Another frequently applied privacy-preserving record linkage method uses anonymous linking codes [9]. The basic principle of an anonymous linking code is to standardize all particular identifiers of a record (removal of certain characters and diacritics, use of upper case letters), to concatenate them to a single string and finally to put this single string into a cryptographic hash function. By combining this principle with Bloom filters, Schnell et al. [10] first developed a novel error-tolerant anonymous linking code, called Cryptographic Longterm Key (CLK).

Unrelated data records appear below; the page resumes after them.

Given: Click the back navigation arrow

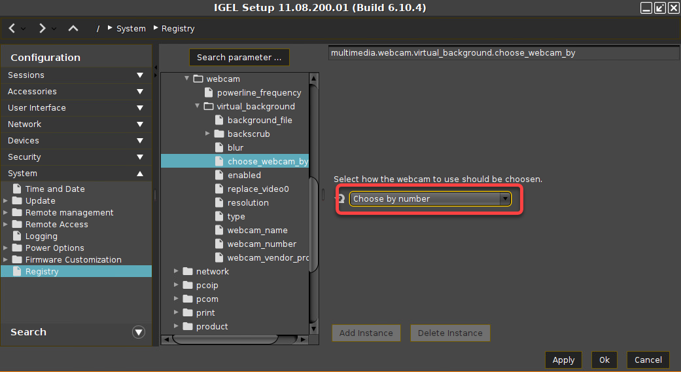Looking at the screenshot, I should tap(12, 28).
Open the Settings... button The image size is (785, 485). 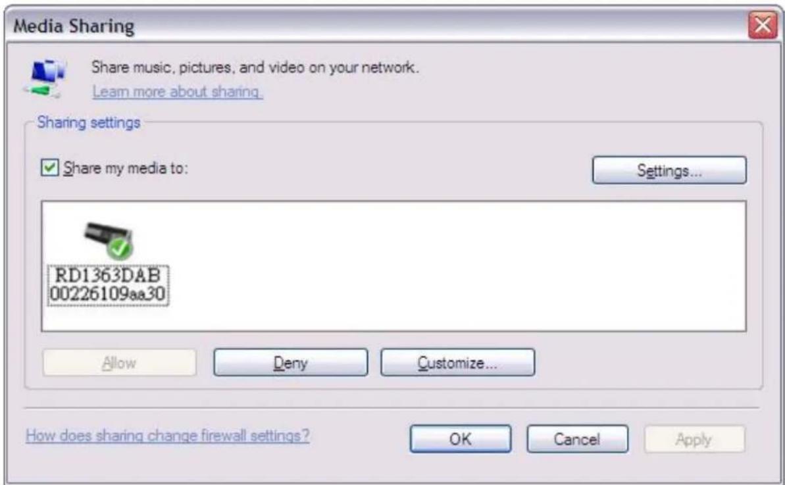tap(669, 170)
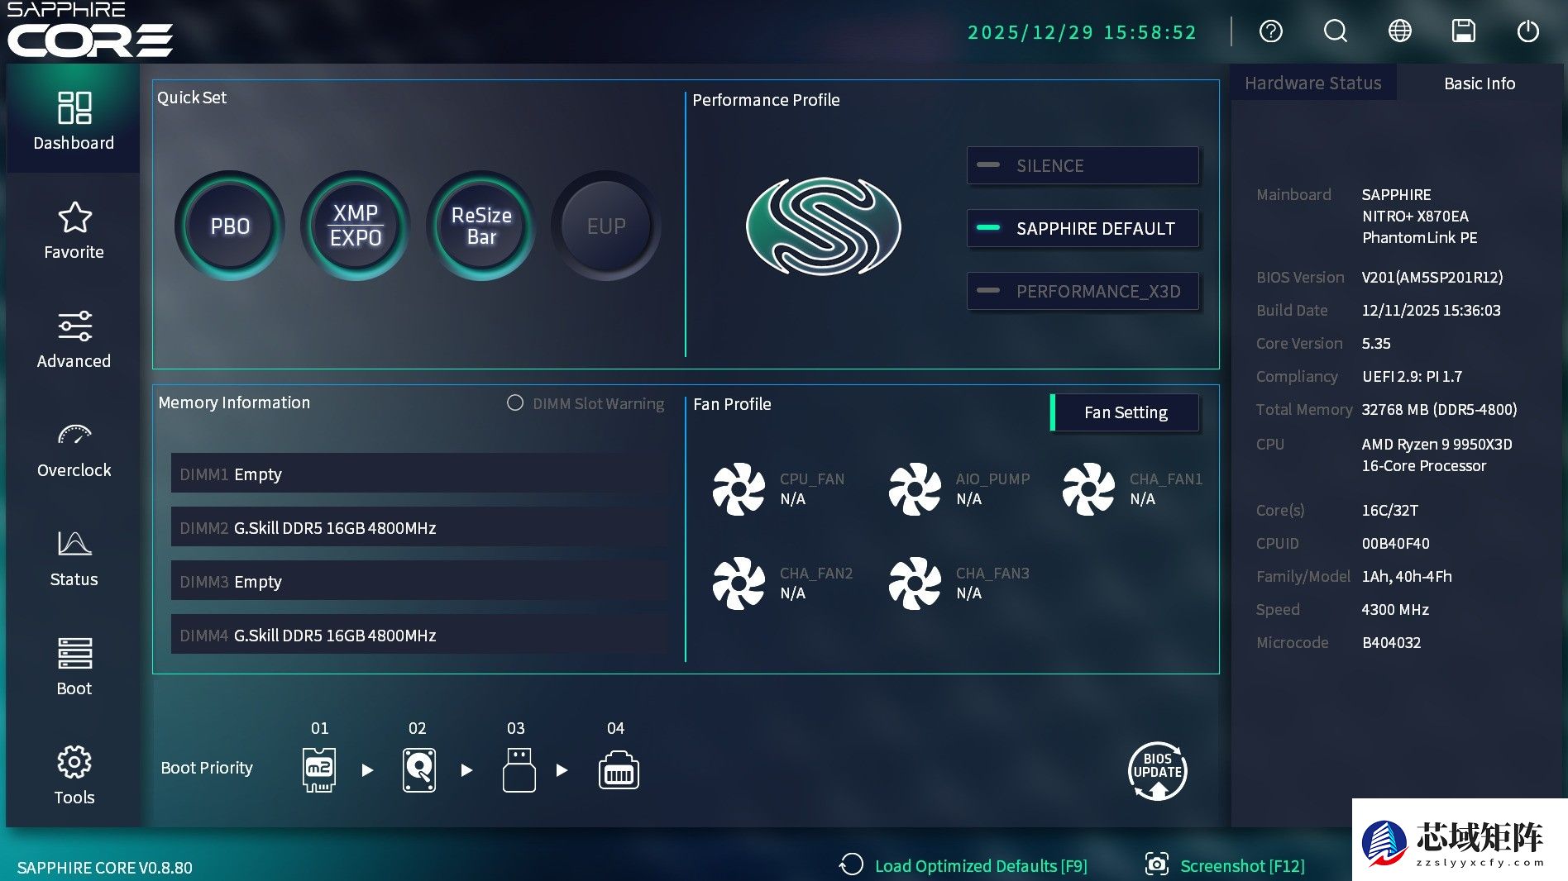Click the power exit icon
Viewport: 1568px width, 881px height.
[x=1527, y=31]
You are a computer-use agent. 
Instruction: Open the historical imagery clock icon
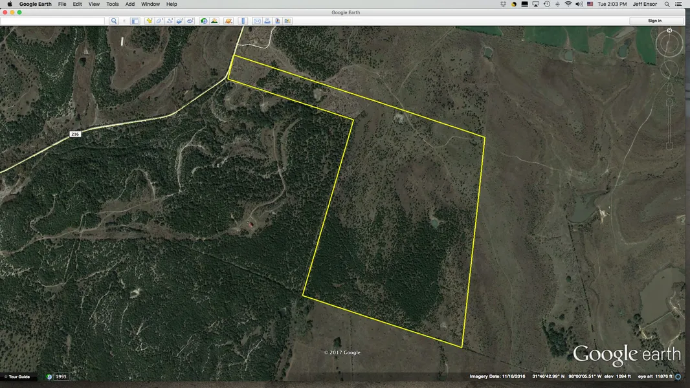(x=204, y=21)
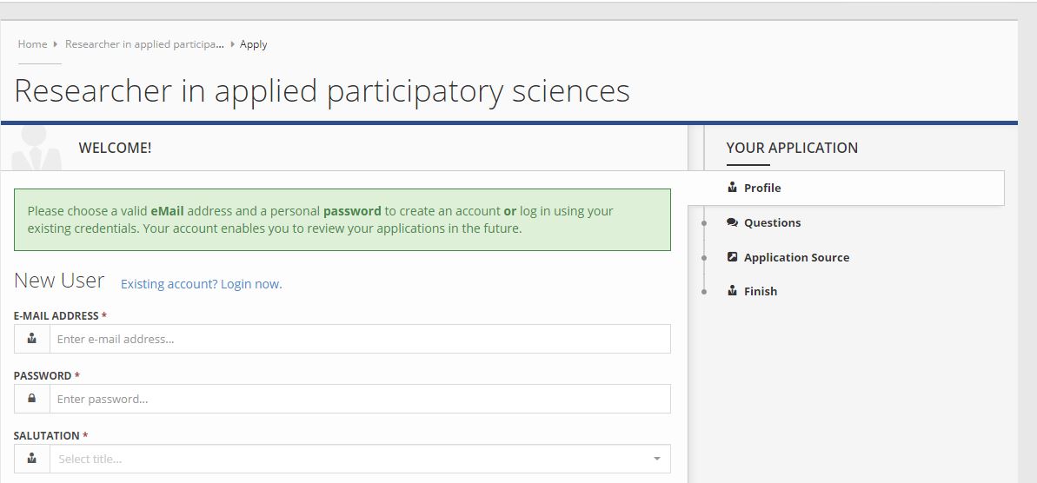The image size is (1037, 483).
Task: Click the Questions speech bubble icon
Action: pyautogui.click(x=732, y=222)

Instead of encrypting every single identifier from a record of several identifiers through a Bloom filter, multiple identifiers are stored in one single Bloom filter, called CLK. Tests on several databases showed that CLKs yield good linkage properties, superior to well-known anonymous linking codes [10].

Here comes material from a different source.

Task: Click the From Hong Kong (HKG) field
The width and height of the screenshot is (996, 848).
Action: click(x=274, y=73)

Only recently Randall et al. [7] presented a study on 26 million records of hospital admissions data and showed that privacy-preserving record linkage with Bloom filters built from multiple identifiers is applicable to large real-world databases without loss in linkage quality.

However, only little research on the security of Bloom filters built from more than one identifier has yet been published (see Subsect. 2.2). In several countries, this lack of research prevents the widespread use of Bloom filter encryptions for real-world medical databases (such as cancer registries) where the anonymity of the individuals has to be guaranteed. For example, in its Beyond 2011 Programme the British Office for National Statistics investigated several methods for linking sensitive data sets [11]. The investigators came to the conclusion that none of the ’(...) recent innovations, such as bloom filter encryption (...)’ can be recommended because they ’(...) have not been fully explored from an accreditation perspective’. Thus, research showing drawbacks of the recent Bloom filter techniques is important because it guides the direction for future research and might motivate further development of the recent procedures.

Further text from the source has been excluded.